During a summer of planning, student interns researched literature on leadership and helped generate the core questions. Leffler organized and oversaw the project, arranged the briefing books, researched the subjects, made arrangements and asked follow-up questions. Bond conducted the interviews – except for his own, conducted by Leffler.
“Without him, there would have been no project, because so many of the people who came did so because of their admiration – in some cases, veneration – for him,” Leffler said. “And the exchanges between two people with shared histories, or with shared sensibilities, allowed for incredibly rich interactions and taped discussions.”

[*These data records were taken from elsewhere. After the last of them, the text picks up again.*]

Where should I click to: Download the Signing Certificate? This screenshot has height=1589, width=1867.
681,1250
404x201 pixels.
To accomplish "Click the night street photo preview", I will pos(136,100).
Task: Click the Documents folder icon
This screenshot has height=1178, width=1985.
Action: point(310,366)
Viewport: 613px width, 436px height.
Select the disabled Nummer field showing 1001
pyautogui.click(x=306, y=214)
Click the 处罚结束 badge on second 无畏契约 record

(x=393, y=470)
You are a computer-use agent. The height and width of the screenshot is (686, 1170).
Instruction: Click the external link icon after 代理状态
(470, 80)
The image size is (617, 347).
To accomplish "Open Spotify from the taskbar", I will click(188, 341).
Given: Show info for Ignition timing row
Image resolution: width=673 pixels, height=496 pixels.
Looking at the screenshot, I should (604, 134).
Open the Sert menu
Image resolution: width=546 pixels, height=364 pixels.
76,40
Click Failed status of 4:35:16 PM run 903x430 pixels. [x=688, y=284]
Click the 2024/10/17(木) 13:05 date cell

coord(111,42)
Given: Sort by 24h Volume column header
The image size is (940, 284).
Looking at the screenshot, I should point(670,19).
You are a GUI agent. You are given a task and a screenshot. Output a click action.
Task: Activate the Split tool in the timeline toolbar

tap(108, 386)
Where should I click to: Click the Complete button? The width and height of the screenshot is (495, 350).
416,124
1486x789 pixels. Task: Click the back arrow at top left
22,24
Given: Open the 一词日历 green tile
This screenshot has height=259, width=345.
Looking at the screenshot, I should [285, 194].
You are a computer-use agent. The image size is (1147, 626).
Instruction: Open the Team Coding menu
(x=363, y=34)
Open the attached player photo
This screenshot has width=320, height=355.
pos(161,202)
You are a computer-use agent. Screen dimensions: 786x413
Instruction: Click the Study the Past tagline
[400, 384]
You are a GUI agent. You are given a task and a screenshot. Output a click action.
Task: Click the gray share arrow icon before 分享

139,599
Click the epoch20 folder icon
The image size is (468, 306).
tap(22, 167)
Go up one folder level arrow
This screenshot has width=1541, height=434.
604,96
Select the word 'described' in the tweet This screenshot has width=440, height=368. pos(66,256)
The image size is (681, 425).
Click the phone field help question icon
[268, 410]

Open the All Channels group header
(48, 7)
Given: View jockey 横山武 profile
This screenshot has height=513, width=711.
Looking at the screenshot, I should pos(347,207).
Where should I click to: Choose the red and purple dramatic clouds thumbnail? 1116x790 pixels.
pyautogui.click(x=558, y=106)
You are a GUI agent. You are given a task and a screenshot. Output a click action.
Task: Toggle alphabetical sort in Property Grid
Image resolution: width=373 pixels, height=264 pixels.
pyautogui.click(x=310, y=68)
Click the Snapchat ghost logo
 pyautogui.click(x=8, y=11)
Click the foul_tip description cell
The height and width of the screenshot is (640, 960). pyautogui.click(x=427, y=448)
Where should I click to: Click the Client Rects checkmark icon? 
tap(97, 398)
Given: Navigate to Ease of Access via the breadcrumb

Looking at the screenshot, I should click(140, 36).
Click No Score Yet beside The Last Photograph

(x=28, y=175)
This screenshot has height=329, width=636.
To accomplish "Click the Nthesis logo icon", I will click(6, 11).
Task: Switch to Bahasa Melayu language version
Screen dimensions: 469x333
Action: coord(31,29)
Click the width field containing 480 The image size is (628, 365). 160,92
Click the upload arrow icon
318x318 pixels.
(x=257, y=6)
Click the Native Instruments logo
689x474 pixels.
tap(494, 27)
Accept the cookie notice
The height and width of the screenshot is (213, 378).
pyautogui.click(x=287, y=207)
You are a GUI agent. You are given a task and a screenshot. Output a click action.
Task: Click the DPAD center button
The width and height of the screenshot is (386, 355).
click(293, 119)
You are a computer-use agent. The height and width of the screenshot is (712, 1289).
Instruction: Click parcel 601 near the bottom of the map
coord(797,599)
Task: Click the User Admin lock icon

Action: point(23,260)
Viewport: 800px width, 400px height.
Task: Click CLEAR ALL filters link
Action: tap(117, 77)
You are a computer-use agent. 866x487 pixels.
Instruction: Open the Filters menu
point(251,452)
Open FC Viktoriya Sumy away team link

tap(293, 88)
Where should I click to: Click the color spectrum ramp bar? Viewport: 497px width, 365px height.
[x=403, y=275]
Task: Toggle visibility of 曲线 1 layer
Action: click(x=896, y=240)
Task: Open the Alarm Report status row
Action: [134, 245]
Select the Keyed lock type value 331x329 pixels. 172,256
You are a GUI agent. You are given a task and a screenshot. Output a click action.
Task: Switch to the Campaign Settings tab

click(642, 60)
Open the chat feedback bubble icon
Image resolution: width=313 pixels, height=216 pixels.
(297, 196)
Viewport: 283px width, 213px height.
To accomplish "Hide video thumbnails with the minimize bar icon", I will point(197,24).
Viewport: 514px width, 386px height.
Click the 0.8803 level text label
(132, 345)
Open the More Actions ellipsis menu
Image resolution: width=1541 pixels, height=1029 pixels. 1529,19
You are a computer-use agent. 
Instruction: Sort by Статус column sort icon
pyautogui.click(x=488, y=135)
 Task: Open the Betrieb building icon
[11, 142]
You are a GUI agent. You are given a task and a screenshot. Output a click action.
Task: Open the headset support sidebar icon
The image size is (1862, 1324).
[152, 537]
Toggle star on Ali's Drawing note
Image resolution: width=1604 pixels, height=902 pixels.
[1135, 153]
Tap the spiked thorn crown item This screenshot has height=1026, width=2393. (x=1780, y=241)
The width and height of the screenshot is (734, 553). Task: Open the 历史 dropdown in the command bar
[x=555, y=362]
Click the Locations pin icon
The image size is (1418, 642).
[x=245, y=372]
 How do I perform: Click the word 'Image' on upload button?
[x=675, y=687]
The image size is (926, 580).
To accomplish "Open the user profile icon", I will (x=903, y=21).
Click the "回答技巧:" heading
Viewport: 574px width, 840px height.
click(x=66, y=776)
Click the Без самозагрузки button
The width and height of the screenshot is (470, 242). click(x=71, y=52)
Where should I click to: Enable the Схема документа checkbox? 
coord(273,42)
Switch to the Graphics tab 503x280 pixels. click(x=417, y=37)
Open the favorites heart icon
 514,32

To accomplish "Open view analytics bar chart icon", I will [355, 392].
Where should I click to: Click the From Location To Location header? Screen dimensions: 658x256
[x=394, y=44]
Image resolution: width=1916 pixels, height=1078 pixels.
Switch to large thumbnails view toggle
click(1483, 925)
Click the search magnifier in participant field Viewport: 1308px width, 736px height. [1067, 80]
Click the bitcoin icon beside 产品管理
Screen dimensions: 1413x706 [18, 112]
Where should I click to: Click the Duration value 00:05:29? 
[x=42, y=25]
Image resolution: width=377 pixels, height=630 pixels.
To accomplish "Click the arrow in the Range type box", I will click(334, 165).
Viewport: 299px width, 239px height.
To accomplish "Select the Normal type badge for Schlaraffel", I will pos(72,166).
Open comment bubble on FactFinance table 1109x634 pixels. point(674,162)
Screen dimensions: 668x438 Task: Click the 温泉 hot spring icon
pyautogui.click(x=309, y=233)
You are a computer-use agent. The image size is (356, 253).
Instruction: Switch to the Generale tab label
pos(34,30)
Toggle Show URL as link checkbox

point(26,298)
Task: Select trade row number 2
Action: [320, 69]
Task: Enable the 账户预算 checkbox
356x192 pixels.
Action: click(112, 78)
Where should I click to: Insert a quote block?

Leffler saw it as a public history project involving people who had lived through segregation and had helped change the trajectory of the country. Once the technology was available to digitally archive the material, working with the Digital Media Lab, the website portion of the project was born. The book also interacts with the website.
“The book I have written uses the technologies for which U.Va. is so well-known, through the inclusion of QR codes that allow the reader to link directly back to the website,” Leffler said. “The autobiographical stories woven into the book with the use of QR codes provides an unprecedented opportunity to see and hear about the trajectory of the lives of African-American leaders as they lived them with all the challenges, obstacles, opportunities and triumphs.”
Leffler had planned to stop at an even 50 subjects.
“We ended up with 51 because of the sudden availability of Robert Moses, who was coming to give a talk at the Miller Center,” Leffler said. “He was our last interviewee. Julian Bond had already retired, but graciously agreed to come back to participate in this interview.”